The article was submitted 01.11.2023; approved after reviewing 17.11.2023; accepted for publication 20.11.2023.

Научная статья УДК 636.2.082.13 Код ВАК 4.2.5

doi: 10.24412/2078-1318-2023 -4-97-106

ОЦЕНКА СОВРЕМЕННОГО СОСТОЯНИЯ ГЕНОФОНДА ГОРСКОГО СКОТА ДАГЕСТАНА ПО ДАННЫМ SNP-АНАЛИЗА

А.С. Абдельманова1 И, Т.Е. Денискова1, В.В. Волкова1

Федеральный исследовательский центр животноводства - Всероссийский научно-исследовательский институт животноводства имени академика Л. К. Эрнста, пос. Дубровицы, Подольский р-н., Московская обл., Россия; И preevetic@mail.ru

Реферат. Локальные породы крупного рогатого скота отличаются высокими адаптационными способностями, однако не могут конкурировать по показателям продуктивности со специализированными породами. Дагестанский горный скот способен перемещаться по труднопроходимой местности и довольствоваться только пастбищным кормом без добавления концентратов, при этом он хорошо откликается на улучшение кормления, что делает его перспективной породой для разведения в условиях сурового климата и скудной кормовой базы. Селекционная работа с горским скотом велась по пути поглотительного скрещивания с

улучшающими породами, что могло привести к утрате аутентичных геномных компонентов, свойственных данной группе скота и связанных с ценными адаптационными качествами. Проведенные ранее исследования с использованием STR-маркеров показали наличие примеси красной степной породы у нескольких особей горского скота. Целью работы был анализ современного состояния генетической структуры популяции и оценка примесей улучшающих пород в популяции дагестанского горского скота. Проведено генотипирование образцов горского скота (GRSK, n = 26), красной степной (RED_STEPPE, n = 29), бурой швицкой (BRSW, n = 24) и голштинской (HLST, n = 25) пород, депонированных в генетическом банке ФГБНУ ФИЦ ВИЖ им. Л.К. Эрнста с использованием ДНК-чипов Bovine GGP BeadChip (Illumina Inc., США). Анализ главных компонентов показал формирование изучаемыми образцами породоспецифичных кластеров. Анализ структуры популяции горского скота выявил как особей, несущих более 30% генетических компонентов улучшающих пород, так и чистопородных животных. При оценке степени дивергенции популяций и обмена генами между ними идентифицировано одно событие потока генов от бурой швицкой породы к горскому скоту, что согласуется с историей развития породы. Полученные результаты могут быть использованы при разработке программ селекционной работы с локальными породами скота и программ по сохранению малочисленных и исчезающих локальных пород.
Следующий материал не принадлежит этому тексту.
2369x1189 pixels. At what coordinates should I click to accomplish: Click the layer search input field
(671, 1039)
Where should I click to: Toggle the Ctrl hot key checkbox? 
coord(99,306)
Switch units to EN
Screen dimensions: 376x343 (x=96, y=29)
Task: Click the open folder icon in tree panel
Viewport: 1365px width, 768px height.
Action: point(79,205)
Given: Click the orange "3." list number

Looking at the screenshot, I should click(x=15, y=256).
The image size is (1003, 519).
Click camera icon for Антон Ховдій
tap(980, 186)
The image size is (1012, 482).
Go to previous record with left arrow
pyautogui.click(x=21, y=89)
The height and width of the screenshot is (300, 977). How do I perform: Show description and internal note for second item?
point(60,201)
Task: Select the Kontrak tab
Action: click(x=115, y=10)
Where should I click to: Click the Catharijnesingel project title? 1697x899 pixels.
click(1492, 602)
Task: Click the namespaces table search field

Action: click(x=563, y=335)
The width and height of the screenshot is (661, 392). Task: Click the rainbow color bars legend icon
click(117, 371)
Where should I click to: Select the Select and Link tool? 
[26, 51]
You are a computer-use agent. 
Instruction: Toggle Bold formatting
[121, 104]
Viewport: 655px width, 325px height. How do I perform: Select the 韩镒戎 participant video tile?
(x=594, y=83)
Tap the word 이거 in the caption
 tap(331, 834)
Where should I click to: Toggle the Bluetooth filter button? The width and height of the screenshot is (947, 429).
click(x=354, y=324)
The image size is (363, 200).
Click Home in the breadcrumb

Ключевые слова: скотоводство, локальные породы, горский скот, биоразнообразие, структура популяции

Цитирование. Абдельманова А.С., Денискова Т.Е., Волкова В.В. Оценка современного состояния генофонда горского скота Дагестана с использованием ДНК-маркеров // Известия Санкт-Петербургского государственного аграрного университета. - 2023. - № 4 (73). С. 97106, doi: 10.24412/2078-1318-2023-4-97-106.

Финансирование. Работа выполнена при финансовой поддержке Министерства науки и высшего образования РФ (тема FGGN-2022-0002).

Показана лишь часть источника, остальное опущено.